She asked him to walk her home. She walked through her door silently and continued up the stairs. He watched her from behind until he heard her bedroom door open from somewhere deep inside the old house, groaning like the call of a trenched whale.

He followed and found her undressing in front of a mirrored nightstand, her hair untied and running the crucifix of freckles along her back and shoulders.

Afterwards, she lay on his chest and spoke about Australia. He liked the sound of that island. Down Under. Down under all of this. Down to the bottom of everything. He fell asleep listening to her. When he awoke, the sun was on her face.

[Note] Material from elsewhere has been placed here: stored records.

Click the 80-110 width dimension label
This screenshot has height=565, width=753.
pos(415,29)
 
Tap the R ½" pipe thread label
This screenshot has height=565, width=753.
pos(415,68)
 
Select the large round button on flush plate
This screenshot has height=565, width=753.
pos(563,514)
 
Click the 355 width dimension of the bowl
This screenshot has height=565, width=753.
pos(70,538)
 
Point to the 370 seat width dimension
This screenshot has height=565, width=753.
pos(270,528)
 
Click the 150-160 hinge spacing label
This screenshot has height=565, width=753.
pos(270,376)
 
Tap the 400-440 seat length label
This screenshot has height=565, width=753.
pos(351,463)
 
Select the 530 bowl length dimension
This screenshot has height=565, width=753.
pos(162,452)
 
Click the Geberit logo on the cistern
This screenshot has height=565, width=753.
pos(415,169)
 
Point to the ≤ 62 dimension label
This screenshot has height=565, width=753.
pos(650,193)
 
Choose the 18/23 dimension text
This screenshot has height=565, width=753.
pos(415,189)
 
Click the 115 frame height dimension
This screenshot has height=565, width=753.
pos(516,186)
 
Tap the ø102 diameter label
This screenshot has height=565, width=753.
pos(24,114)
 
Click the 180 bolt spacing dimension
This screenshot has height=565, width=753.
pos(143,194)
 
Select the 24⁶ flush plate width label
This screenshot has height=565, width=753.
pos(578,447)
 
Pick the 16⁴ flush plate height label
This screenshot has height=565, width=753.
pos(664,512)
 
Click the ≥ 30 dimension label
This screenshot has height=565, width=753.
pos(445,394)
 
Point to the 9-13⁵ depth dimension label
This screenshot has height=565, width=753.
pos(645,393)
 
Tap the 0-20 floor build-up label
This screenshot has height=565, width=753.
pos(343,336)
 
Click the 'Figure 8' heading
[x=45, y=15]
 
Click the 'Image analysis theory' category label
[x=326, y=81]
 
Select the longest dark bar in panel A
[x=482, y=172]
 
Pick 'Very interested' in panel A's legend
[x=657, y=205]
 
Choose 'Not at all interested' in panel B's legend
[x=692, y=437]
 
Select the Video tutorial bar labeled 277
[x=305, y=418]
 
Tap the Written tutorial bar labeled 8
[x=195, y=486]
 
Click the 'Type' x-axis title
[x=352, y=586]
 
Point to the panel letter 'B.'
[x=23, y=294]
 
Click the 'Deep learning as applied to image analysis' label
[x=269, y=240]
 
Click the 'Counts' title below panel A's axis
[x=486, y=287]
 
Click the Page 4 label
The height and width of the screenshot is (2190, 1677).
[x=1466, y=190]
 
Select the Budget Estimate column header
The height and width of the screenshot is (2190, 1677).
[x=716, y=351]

They loved each other very much. They would walk together with their arms around the other's waist, whispering whatever secrets they hadn't already told. It was as though one tried to outdo the other for how much of themselves they could share.

He let it all out. Every fear and dream, every time he felt guilty about being happy.

It frightened her how much she loved him. She would tell him how overwhelmed and scared she felt and he would smile, not understanding the ways of a woman and thinking that could only be a good thing.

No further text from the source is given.